---------- Records to use ----------
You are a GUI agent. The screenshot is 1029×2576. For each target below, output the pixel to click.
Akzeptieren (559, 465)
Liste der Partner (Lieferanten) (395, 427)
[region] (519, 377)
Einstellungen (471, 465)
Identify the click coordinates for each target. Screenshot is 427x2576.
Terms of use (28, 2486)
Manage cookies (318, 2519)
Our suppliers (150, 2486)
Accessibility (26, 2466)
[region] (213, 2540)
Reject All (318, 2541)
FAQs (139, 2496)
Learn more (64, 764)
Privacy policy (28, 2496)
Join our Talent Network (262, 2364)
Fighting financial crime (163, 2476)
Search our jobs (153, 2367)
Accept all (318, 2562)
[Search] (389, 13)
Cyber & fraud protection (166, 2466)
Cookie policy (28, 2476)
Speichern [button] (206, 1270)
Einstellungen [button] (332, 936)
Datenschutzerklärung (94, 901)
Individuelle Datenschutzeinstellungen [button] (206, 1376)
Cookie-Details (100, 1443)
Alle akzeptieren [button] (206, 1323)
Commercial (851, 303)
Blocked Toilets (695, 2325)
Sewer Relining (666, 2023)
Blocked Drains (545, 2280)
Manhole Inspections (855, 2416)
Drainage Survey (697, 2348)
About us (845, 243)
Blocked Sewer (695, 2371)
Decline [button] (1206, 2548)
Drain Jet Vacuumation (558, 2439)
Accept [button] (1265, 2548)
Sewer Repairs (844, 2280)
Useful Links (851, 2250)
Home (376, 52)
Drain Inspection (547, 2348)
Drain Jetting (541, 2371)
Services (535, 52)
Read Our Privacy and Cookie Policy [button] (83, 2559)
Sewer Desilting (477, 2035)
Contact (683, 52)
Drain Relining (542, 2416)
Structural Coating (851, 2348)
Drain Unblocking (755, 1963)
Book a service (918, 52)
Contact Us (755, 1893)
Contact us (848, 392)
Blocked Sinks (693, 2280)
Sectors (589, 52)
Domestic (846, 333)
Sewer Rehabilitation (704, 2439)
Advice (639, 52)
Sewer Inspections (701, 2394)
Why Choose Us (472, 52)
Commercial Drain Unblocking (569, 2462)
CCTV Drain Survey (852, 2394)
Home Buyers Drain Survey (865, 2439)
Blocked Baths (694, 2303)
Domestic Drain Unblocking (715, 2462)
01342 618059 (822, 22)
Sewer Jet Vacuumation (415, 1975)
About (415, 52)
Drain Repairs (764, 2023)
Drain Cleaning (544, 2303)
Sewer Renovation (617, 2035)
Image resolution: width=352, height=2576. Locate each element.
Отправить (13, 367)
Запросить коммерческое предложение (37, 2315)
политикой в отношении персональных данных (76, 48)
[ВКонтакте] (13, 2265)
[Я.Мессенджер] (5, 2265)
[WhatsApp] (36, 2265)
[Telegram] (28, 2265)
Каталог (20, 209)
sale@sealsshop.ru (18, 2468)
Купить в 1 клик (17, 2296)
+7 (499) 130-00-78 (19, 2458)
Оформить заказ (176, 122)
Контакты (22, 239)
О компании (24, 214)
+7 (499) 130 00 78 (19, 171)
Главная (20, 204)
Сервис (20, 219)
----------
None of the records may be omitted; each is to be printed exactly.

Output for this task:
You are a GUI agent. The screenshot is 1029×2576. For each target below, output the pixel to click.
Akzeptieren (559, 465)
Liste der Partner (Lieferanten) (395, 427)
[region] (519, 377)
Einstellungen (471, 465)
Identify the click coordinates for each target. Screenshot is 427x2576.
Terms of use (28, 2486)
Manage cookies (318, 2519)
Our suppliers (150, 2486)
Accessibility (26, 2466)
[region] (213, 2540)
Reject All (318, 2541)
FAQs (139, 2496)
Learn more (64, 764)
Privacy policy (28, 2496)
Join our Talent Network (262, 2364)
Fighting financial crime (163, 2476)
Search our jobs (153, 2367)
Accept all (318, 2562)
[Search] (389, 13)
Cyber & fraud protection (166, 2466)
Cookie policy (28, 2476)
Speichern [button] (206, 1270)
Einstellungen [button] (332, 936)
Datenschutzerklärung (94, 901)
Individuelle Datenschutzeinstellungen [button] (206, 1376)
Cookie-Details (100, 1443)
Alle akzeptieren [button] (206, 1323)
Commercial (851, 303)
Blocked Toilets (695, 2325)
Sewer Relining (666, 2023)
Blocked Drains (545, 2280)
Manhole Inspections (855, 2416)
Drainage Survey (697, 2348)
About us (845, 243)
Blocked Sewer (695, 2371)
Decline [button] (1206, 2548)
Drain Jet Vacuumation (558, 2439)
Accept [button] (1265, 2548)
Sewer Repairs (844, 2280)
Useful Links (851, 2250)
Home (376, 52)
Drain Inspection (547, 2348)
Drain Jetting (541, 2371)
Services (535, 52)
Read Our Privacy and Cookie Policy [button] (83, 2559)
Sewer Desilting (477, 2035)
Contact (683, 52)
Drain Relining (542, 2416)
Structural Coating (851, 2348)
Drain Unblocking (755, 1963)
Book a service (918, 52)
Contact Us (755, 1893)
Contact us (848, 392)
Blocked Sinks (693, 2280)
Sectors (589, 52)
Domestic (846, 333)
Sewer Rehabilitation (704, 2439)
Advice (639, 52)
Sewer Inspections (701, 2394)
Why Choose Us (472, 52)
Commercial Drain Unblocking (569, 2462)
CCTV Drain Survey (852, 2394)
Home Buyers Drain Survey (865, 2439)
Blocked Baths (694, 2303)
Domestic Drain Unblocking (715, 2462)
01342 618059 (822, 22)
Sewer Jet Vacuumation (415, 1975)
About (415, 52)
Drain Repairs (764, 2023)
Drain Cleaning (544, 2303)
Sewer Renovation (617, 2035)
Image resolution: width=352, height=2576. Locate each element.
Отправить (13, 367)
Запросить коммерческое предложение (37, 2315)
политикой в отношении персональных данных (76, 48)
[ВКонтакте] (13, 2265)
[Я.Мессенджер] (5, 2265)
[WhatsApp] (36, 2265)
[Telegram] (28, 2265)
Каталог (20, 209)
sale@sealsshop.ru (18, 2468)
Купить в 1 клик (17, 2296)
+7 (499) 130-00-78 (19, 2458)
Оформить заказ (176, 122)
Контакты (22, 239)
О компании (24, 214)
+7 (499) 130 00 78 (19, 171)
Главная (20, 204)
Сервис (20, 219)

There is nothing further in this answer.